Eine mehr als gefährliche Situation für Russland wurde unkonventionell und schnell gelöst – beeindruckend.

Peter Hänseler

Als ich am Samstag bei einem Spaziergang erfuhr, dass Prigoschin mit seiner Wagner-Gruppe meuterte, überkam mich grosse Angst.

Ich rief meinen Partner Denis Dobrin an und erbat, innert 3 Stunden alle Informationen zusammenzutragen, welche erhältlich waren. Danach verliessen mein Mit-Autor René Zittlau und ich einen Museumsbesuch mit unseren Frauen und wir gingen direkt in unser Büro.
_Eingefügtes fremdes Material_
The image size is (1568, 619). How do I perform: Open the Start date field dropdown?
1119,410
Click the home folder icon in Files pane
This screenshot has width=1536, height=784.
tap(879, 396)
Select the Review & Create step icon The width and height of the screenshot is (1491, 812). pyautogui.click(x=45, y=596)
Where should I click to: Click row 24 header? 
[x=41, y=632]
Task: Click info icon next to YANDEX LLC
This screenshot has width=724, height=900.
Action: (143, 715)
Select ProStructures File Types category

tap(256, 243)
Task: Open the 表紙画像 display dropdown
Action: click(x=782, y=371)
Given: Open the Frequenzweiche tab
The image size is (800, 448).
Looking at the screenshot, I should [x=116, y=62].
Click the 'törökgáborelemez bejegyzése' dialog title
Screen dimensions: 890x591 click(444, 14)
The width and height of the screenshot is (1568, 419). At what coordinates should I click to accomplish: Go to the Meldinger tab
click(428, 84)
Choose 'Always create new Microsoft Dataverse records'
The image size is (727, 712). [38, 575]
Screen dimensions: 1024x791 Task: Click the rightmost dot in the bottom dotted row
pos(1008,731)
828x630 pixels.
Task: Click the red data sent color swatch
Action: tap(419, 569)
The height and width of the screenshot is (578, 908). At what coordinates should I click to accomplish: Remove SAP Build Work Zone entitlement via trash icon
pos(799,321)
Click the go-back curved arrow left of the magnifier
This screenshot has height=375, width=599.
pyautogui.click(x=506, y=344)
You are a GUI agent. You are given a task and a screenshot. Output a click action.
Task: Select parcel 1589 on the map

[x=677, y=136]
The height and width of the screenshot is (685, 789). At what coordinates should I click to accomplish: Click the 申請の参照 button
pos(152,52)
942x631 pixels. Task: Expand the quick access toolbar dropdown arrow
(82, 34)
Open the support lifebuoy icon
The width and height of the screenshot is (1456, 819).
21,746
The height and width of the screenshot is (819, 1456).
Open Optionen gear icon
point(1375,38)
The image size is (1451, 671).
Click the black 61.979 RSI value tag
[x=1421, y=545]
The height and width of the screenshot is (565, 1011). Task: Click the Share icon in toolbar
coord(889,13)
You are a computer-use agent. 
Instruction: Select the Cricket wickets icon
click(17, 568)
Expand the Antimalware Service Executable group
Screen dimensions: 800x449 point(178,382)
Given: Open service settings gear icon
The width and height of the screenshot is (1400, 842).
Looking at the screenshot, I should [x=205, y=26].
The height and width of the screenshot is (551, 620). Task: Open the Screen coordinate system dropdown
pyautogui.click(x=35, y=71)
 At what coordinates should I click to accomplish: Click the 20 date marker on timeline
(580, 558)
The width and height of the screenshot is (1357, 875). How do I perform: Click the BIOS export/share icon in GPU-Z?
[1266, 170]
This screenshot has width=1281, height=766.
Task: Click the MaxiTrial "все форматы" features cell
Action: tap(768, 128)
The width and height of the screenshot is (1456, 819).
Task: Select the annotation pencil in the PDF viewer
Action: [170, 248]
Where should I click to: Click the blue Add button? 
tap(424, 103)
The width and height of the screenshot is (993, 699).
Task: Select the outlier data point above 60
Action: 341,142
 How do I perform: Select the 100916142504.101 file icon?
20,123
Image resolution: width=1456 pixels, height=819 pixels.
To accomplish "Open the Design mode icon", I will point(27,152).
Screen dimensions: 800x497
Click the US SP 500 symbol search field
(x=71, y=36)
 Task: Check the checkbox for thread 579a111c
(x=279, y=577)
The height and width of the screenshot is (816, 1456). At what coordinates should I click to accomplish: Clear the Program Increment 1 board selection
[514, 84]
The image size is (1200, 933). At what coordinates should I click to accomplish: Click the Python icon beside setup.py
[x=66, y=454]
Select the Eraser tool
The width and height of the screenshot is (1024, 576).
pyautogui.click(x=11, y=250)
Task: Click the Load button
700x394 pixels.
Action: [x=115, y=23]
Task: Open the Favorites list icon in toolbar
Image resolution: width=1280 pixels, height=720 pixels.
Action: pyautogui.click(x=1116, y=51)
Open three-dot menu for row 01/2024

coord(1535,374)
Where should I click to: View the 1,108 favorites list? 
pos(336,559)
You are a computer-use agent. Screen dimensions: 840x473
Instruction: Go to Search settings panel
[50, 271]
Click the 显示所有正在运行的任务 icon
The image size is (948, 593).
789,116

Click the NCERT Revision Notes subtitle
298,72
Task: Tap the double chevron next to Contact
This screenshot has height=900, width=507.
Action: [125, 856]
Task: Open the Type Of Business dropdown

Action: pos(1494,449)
Mir kamen als erstes Hinweise eines italienischen Freunds in den Sinn, welcher mich seit Januar immer wieder darauf aufmerksam gemacht hatte, dass ihn die aggressiven Aussagen Prigoschins gegen die militärische Führung Russlands besorgten.

Ich muss zugeben, dass ich diese Sorgen nicht teilte und somit die Gefährlichkeit der Situation total unterschätzt hatte. Das soll mir eine Lehre sein.

Im Büro lasen wir alles, was wir in die Hände bekamen und versuchten, uns einen Reim zu machen.

Wir entschieden uns dafür, in unserem Kurzbeitrag «Putsch, Bürgerkrieg oder Finte?«eine Auslegeordnung zu verfassen. Zuerst beschrieben wir den Sachverhalt im Telegrammstil, berichteten über die Videobotschaft von General Surovikin und analysierten die Rede Präsident Putin.

Die Möglichkeit, dass es sich um eine Finte Präsident Putins handelte, eine Variante, welche in den sozialen Medien herumgereicht wurde, erledigte sich unseres Erachtens nach der Rede von Präsident Putin.

Betreffend der Gründe für dieses Himmelfahrtskommando waren wir uns ziemlich sicher, dass Prigoschin die Unterstellung der Wagner-Gruppe unter die Befehlsgewalt des Verteidigungsministeriums nicht akzeptieren konnte und sich zu dieser – unseren Erachtens – Wahnsinnsstrategie hinreissen liess.

Nie waren wir der Meinung, dass sich Prigoschin militärisch durchsetzen könnte – dafür ist die Wagner-Gruppe einfach zu klein. Auch glaubten wir nicht, dass die Bevölkerung oder das Militär sich Prigoschin anschliessen würden.

Die Kolonne von 25’000 Wagner-Soldaten bewegten sich jedoch in Windeseile Richtung Moskau, durchbrach Strassensperren und schien zu allem bereit.

Hier ist anzumerken, dass diese Söldner und ihr Führer seit über einem Jahr in brutale und blutige Häuserkämpfe verwickelt waren. Dieses Handwerk hat Einflüsse auf die Menschen und können zu nicht-rationalen Aktionen oder sogar zu regelrechten Irrsinnstaten führen – das war nun Realität.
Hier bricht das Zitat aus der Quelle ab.